*** Given records Section Begins ***

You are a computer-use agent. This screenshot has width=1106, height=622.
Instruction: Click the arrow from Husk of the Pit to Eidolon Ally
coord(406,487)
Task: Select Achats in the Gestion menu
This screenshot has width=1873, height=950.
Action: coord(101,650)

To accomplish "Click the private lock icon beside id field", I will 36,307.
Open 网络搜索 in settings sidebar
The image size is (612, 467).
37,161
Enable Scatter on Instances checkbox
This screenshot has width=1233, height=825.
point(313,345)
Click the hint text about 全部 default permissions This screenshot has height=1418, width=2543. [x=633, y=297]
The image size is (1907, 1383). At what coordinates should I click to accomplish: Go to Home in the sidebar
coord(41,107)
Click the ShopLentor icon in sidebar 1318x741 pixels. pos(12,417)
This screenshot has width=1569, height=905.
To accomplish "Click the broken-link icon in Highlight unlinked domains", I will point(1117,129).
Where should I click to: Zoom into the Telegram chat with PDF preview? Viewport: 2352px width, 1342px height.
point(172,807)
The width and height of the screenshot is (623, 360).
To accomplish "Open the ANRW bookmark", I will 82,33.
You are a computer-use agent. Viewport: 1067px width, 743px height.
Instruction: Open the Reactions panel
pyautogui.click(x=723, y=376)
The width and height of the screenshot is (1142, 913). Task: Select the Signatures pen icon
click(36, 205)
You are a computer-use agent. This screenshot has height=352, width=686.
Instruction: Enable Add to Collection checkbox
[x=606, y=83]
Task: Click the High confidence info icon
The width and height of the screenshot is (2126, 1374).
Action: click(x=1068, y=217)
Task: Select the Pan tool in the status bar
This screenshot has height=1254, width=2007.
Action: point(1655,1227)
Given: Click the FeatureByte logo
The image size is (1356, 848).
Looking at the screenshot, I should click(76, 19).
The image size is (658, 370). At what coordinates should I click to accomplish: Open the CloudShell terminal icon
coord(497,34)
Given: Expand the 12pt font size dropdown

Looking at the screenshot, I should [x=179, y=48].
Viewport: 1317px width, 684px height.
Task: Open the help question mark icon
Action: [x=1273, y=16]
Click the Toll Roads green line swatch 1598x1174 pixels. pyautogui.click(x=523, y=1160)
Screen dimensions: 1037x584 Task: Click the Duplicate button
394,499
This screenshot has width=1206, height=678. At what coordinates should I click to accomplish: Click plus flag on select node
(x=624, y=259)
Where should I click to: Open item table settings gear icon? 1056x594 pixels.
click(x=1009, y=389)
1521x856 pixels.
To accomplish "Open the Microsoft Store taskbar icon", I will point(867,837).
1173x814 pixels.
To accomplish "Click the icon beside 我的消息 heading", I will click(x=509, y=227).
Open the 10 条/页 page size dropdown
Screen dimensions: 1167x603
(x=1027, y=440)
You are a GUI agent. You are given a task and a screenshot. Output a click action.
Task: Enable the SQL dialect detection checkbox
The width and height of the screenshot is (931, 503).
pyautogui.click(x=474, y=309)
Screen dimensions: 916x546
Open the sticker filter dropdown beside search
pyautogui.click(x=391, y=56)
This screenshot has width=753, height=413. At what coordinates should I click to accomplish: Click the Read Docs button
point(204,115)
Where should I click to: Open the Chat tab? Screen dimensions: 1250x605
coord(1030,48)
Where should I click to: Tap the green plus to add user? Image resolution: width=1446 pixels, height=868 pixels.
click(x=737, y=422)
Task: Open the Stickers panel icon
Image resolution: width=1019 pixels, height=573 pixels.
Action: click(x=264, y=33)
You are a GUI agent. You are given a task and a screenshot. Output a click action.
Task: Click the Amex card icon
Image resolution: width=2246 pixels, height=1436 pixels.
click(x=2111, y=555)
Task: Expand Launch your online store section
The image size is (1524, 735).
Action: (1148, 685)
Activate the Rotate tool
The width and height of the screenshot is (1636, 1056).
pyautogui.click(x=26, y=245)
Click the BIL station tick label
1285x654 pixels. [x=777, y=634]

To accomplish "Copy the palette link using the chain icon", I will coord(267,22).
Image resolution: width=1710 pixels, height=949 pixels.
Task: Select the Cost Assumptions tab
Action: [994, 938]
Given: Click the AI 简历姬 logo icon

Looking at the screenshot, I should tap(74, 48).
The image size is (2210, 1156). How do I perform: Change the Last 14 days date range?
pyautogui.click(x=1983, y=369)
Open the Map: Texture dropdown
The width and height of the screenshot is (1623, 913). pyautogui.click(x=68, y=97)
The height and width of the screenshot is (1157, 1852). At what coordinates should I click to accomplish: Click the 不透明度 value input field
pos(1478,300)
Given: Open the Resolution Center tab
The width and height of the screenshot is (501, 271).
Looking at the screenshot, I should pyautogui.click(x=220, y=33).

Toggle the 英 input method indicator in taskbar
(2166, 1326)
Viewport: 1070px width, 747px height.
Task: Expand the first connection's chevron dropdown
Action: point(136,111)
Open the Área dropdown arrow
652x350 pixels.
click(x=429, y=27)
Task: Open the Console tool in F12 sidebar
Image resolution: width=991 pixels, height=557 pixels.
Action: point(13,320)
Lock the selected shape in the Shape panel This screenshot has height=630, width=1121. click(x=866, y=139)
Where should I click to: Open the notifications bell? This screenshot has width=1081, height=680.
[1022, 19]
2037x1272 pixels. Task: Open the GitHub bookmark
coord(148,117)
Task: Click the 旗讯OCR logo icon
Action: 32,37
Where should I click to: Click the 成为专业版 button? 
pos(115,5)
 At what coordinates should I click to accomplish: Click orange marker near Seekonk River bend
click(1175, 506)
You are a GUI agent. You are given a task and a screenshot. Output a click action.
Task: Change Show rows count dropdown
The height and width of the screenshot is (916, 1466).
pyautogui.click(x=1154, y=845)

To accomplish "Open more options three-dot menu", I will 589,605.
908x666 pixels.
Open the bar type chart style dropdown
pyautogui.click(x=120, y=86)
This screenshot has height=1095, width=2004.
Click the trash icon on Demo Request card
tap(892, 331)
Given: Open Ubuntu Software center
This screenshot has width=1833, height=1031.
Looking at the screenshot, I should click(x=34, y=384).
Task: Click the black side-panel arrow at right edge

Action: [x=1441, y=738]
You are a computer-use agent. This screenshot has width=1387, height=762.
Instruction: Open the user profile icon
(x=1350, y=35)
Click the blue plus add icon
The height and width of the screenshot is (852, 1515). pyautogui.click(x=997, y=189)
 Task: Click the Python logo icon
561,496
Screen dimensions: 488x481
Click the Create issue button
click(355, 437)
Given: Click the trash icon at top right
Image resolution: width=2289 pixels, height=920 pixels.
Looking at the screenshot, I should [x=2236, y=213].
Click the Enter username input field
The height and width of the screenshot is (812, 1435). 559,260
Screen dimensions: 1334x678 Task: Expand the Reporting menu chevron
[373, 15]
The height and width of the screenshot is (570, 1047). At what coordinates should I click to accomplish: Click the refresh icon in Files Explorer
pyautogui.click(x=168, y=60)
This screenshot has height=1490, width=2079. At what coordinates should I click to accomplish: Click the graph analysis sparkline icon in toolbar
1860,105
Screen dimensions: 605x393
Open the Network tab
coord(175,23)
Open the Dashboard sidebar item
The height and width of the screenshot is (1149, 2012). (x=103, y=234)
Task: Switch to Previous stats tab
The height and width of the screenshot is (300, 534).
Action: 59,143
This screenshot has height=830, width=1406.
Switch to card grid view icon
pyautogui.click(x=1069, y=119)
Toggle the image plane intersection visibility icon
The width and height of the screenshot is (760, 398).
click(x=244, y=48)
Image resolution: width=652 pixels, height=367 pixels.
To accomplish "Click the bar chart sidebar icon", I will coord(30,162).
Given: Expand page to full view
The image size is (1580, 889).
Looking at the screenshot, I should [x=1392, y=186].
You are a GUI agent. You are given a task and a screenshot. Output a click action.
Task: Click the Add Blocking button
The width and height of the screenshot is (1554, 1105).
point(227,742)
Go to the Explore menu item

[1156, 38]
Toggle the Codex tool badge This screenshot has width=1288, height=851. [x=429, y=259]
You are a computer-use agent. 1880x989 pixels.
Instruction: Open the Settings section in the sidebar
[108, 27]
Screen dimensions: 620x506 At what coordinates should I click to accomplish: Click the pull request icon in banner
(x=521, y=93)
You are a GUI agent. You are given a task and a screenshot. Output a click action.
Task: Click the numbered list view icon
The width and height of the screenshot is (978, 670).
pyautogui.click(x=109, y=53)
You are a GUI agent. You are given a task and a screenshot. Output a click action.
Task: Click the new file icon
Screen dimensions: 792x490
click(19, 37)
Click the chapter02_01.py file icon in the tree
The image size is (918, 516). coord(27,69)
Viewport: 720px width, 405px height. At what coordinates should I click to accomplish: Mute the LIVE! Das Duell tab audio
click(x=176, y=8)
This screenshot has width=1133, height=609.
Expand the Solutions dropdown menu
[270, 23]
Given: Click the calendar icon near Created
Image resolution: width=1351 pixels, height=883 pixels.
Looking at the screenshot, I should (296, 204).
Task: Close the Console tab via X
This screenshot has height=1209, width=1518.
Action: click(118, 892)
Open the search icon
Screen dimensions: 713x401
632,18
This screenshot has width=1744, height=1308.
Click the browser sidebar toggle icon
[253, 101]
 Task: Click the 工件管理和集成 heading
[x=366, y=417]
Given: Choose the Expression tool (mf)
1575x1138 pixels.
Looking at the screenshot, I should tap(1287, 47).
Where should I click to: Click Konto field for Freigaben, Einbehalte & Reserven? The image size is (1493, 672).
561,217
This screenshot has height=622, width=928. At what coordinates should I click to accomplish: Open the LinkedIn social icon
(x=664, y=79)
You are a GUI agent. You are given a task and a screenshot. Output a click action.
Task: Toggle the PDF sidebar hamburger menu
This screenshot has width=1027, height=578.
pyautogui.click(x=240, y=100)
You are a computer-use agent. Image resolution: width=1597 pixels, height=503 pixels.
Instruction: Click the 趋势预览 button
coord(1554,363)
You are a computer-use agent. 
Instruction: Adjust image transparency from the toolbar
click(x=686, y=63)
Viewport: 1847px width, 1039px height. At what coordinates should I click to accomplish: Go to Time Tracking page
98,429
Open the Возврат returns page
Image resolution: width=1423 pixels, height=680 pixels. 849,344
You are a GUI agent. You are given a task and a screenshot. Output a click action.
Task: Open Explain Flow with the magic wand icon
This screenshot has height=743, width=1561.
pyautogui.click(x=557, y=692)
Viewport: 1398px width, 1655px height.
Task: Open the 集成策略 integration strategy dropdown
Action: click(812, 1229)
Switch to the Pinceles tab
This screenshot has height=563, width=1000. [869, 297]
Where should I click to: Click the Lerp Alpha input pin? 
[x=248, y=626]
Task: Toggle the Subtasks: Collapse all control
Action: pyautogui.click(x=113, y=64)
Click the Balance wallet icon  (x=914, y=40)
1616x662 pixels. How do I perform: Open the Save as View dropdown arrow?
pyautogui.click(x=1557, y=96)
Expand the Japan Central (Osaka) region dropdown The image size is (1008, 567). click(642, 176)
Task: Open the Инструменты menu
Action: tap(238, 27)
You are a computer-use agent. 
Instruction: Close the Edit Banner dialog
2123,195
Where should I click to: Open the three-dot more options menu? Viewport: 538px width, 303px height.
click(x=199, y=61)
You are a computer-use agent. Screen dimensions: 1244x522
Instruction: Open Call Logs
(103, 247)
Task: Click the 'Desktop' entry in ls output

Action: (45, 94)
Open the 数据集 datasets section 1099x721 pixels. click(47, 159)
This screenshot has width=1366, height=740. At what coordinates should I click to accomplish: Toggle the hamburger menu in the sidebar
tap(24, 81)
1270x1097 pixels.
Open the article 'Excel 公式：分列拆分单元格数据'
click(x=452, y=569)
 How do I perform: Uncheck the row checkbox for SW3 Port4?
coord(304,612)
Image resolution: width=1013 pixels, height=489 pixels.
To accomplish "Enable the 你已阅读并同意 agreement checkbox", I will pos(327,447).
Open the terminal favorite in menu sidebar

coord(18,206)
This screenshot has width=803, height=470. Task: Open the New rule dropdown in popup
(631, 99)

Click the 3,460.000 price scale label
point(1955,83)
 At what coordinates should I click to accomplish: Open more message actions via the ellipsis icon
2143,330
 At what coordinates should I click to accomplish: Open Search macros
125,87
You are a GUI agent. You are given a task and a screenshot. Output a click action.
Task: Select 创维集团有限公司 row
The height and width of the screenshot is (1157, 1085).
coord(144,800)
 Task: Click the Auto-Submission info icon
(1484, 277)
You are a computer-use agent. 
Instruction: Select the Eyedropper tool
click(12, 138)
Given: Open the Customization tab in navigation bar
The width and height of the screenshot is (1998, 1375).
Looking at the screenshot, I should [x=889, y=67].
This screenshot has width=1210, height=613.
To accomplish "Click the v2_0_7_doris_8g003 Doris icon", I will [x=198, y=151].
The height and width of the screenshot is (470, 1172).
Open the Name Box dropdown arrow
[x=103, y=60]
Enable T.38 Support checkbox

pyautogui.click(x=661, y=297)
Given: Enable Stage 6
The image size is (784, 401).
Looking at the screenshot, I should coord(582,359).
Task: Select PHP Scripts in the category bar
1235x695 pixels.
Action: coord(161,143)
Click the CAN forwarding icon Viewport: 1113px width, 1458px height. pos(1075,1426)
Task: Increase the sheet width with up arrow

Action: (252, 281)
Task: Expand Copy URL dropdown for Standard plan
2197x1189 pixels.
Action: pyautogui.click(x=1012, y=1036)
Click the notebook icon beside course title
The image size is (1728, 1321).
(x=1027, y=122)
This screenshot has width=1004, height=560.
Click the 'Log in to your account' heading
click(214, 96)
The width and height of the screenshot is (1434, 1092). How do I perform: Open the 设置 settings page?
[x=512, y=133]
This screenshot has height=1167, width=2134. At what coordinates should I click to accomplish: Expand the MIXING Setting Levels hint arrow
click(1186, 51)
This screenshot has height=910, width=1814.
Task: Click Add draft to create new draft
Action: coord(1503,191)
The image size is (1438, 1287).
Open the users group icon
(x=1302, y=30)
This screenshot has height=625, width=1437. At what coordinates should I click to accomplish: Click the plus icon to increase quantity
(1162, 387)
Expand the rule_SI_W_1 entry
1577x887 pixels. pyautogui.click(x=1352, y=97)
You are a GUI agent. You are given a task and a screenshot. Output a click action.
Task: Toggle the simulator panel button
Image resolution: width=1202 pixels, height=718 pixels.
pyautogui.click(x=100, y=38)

*** Given records Section Ends ***

Work instruction: Lines in the data that include the word "computer" should all be copied.

Result:
You are a computer-use agent. This screenshot has width=1106, height=622.
You are a computer-use agent. Viewport: 1067px width, 743px height.
You are a computer-use agent. This screenshot has height=352, width=686.
You are a computer-use agent. This screenshot has width=1387, height=762.
You are a computer-use agent. 1880x989 pixels.
You are a computer-use agent. Image resolution: width=1597 pixels, height=503 pixels.
You are a computer-use agent. 
You are a computer-use agent. 
You are a computer-use agent. Screen dimensions: 1244x522
You are a computer-use agent. 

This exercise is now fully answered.